The Quote Garden ™
I dig old books. ™
Quotations about Dogs
Home is where the dog is. ~Abby Geni, "Dogs," 2012
A dog is so often the answer — when you're lonely and need company, or when you're tired of company and need lonely. ~Robert Brault, rbrault.blogspot.com
...he is so very happy to be alive that he feels he simply must wag his joyful little tail... so that all people may know of his complete contentment... ~W. Dayton Wegefarth (1885–1973), "The True Story of 'Bum,'" 1915
The great pleasure of a dog is that you may make a fool of yourself with him and not only will he not scold you, but he will make a fool of himself too. ~Samuel Butler
I love a dog, he does nothing for political reasons. ~Will Rogers (1879–1935)
I think dogs are the most amazing creatures; they give unconditional love. For me they are the role model for being alive. ~Gilda Radner, "The Marriage," It's Always Something, 1989
I talk to him when I'm lonesome-like,
and I'm sure that he understands
When he looks at me attentively
and gently licks my hands.
Then he rubs his nose on my tailored clothes,
but I never say aught thereat,
For the Good Lord knows I can buy more
clothes, but never a friend like that!
So my good old pal, my irregular dog,
my flea-bitten, stub-tailed friend,
Has become a part of my very heart,
to be cherished till lifetime's end.
And on Judgment-day, if I take the way
that leads where the righteous meet,
If my dog is barred by the heavenly guard—
we'll both of us brave the heat!
~W. Dayton Wegefarth (1885–1973), "Bum," 1912–1915
Dogs laugh, but they laugh with their tails.

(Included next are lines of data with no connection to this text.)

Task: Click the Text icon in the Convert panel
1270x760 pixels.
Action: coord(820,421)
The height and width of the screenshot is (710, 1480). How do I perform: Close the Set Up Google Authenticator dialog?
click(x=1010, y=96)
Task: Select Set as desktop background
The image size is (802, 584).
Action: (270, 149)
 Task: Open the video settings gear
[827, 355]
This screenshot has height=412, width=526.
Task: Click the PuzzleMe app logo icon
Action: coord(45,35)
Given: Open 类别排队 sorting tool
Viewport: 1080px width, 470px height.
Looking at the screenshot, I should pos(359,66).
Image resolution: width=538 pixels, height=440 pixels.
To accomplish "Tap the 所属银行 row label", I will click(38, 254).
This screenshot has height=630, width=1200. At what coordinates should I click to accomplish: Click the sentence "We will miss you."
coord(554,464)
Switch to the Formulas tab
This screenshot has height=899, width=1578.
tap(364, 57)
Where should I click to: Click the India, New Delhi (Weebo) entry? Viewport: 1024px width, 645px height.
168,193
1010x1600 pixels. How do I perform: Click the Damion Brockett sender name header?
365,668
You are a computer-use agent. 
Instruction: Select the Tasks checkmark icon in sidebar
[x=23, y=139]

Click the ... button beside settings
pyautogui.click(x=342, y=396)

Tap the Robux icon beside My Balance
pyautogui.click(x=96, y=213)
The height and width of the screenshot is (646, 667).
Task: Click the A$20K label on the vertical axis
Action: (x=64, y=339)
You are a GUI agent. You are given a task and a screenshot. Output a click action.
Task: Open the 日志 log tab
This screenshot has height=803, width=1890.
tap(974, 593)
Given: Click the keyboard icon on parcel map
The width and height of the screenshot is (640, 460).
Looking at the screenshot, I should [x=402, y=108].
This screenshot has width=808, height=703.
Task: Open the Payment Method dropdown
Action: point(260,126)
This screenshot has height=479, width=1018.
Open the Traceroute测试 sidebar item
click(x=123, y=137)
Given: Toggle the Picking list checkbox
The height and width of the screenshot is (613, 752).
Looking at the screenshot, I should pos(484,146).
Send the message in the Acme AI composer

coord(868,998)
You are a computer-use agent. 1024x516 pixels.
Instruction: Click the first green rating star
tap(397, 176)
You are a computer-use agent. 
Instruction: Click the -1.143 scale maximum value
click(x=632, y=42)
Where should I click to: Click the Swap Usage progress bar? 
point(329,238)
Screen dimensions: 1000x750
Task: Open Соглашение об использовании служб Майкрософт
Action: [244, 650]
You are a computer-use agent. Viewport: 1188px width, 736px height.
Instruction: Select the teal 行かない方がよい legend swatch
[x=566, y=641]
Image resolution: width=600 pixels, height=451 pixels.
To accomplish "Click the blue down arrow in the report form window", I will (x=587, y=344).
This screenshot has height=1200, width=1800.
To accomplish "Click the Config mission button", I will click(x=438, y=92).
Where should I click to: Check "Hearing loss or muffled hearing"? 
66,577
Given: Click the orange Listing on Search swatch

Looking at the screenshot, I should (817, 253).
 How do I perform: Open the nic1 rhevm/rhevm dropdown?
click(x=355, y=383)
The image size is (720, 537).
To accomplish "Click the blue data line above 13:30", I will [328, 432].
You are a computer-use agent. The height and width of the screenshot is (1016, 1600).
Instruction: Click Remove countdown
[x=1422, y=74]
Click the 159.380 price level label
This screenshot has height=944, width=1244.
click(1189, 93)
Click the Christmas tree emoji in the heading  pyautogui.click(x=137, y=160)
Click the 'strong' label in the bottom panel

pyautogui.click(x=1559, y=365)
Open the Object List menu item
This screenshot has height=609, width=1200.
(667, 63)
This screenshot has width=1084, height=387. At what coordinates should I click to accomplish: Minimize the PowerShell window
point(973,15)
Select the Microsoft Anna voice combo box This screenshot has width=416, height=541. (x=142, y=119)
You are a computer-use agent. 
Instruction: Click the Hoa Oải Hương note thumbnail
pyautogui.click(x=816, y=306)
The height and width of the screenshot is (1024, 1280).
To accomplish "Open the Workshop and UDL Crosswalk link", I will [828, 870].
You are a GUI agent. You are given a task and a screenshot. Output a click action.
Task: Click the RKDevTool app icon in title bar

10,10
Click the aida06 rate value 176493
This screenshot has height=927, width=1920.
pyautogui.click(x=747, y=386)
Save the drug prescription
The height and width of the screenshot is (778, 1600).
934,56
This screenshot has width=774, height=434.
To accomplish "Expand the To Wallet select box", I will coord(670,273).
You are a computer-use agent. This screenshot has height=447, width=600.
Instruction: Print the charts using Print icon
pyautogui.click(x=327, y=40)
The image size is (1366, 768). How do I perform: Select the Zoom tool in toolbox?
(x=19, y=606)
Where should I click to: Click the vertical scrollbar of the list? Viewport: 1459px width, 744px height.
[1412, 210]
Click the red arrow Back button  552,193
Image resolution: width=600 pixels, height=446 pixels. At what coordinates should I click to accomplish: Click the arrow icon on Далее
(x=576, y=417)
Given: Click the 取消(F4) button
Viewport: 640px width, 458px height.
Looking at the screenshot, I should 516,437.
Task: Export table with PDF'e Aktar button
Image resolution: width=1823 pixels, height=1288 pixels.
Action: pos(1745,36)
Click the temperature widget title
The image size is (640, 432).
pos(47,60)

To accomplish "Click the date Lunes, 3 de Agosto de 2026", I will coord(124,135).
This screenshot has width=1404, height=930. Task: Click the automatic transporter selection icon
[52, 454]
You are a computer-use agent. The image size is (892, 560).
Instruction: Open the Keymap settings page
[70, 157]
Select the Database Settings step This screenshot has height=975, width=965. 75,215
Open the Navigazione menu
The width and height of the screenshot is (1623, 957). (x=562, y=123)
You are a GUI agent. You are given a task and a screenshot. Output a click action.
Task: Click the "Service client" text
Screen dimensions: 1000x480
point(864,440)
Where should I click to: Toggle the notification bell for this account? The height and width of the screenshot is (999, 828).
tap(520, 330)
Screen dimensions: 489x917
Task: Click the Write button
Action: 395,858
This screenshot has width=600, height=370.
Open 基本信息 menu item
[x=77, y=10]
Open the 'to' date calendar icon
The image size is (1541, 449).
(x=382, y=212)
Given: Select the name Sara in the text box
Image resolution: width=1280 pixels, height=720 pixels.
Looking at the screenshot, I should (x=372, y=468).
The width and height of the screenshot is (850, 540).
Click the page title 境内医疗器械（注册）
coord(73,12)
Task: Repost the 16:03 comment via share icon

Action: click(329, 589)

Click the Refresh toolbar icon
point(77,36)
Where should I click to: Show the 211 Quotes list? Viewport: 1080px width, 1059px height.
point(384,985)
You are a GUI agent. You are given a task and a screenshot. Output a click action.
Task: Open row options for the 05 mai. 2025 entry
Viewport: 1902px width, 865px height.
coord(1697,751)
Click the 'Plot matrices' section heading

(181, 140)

And a tail is an awkward thing to laugh with, as you can see by the way they bend themselves half double in extreme hilarity trying to get that rear-end exuberance forward into the main scene of action. ~Max Eastman, "Adult Laughter," Enjoyment of Laughter, 1936
I walk with my dogs which keeps me fit. I talk to my dogs which keeps me sane. I can't think of anything that makes one happier than to cuddle and play and start the day with a warm puppy. ~Audrey Hepburn (1929–1993)
Happiness is a warm puppy. ~Charles M. Schulz, Peanuts, 1960 [Lucy van Pelt. Schulz's Latin, 1965: "Felicitas est parvus canis calidus." —tg]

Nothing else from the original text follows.